_EXERCISE_
Pull out all lines from the listing below in which the word "agent" appears.

-*-

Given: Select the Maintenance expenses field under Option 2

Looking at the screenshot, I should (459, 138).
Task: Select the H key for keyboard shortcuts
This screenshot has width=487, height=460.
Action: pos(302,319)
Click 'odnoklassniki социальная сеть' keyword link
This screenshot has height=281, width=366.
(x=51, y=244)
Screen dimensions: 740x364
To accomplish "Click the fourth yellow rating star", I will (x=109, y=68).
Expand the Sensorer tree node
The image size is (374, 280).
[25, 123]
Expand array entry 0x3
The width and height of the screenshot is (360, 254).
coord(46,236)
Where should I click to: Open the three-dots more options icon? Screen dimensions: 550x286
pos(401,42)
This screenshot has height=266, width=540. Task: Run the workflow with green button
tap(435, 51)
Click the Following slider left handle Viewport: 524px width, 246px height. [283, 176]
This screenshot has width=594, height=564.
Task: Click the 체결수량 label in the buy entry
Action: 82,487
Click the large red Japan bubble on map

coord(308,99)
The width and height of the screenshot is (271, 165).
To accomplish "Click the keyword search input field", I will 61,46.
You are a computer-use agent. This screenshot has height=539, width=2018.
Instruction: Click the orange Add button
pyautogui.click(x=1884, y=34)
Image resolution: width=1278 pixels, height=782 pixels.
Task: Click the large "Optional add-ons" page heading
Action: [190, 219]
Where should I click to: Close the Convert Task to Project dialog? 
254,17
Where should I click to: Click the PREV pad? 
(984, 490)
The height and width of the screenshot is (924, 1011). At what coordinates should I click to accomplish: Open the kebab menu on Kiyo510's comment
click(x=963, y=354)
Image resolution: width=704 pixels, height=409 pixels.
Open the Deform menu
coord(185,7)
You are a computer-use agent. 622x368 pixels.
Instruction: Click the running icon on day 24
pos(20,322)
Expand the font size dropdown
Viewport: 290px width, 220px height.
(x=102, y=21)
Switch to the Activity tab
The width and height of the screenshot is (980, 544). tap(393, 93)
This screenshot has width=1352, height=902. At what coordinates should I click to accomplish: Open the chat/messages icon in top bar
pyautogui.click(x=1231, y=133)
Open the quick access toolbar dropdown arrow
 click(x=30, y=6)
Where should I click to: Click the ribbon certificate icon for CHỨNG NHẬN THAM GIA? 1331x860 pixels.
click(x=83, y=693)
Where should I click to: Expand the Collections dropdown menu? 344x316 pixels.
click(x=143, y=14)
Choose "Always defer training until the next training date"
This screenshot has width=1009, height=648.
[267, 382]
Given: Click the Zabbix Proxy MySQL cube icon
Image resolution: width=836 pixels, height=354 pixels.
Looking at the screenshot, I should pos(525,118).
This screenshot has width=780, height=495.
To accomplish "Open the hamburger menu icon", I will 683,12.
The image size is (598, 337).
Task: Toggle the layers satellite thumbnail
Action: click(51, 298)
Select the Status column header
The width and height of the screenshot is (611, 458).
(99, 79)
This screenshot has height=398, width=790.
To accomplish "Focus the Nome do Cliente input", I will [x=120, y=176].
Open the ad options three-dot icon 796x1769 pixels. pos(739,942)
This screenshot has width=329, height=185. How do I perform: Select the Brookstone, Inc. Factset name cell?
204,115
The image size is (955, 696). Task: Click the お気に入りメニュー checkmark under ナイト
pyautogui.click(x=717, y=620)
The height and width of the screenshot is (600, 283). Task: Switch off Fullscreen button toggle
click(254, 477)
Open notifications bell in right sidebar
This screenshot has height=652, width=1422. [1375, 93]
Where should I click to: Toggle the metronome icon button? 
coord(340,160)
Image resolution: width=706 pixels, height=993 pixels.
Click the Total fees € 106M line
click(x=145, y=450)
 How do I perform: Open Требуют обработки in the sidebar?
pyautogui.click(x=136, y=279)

-*-

_WRITTEN REPLY_
You are a computer-use agent. This screenshot has height=539, width=2018.
You are a computer-use agent. 622x368 pixels.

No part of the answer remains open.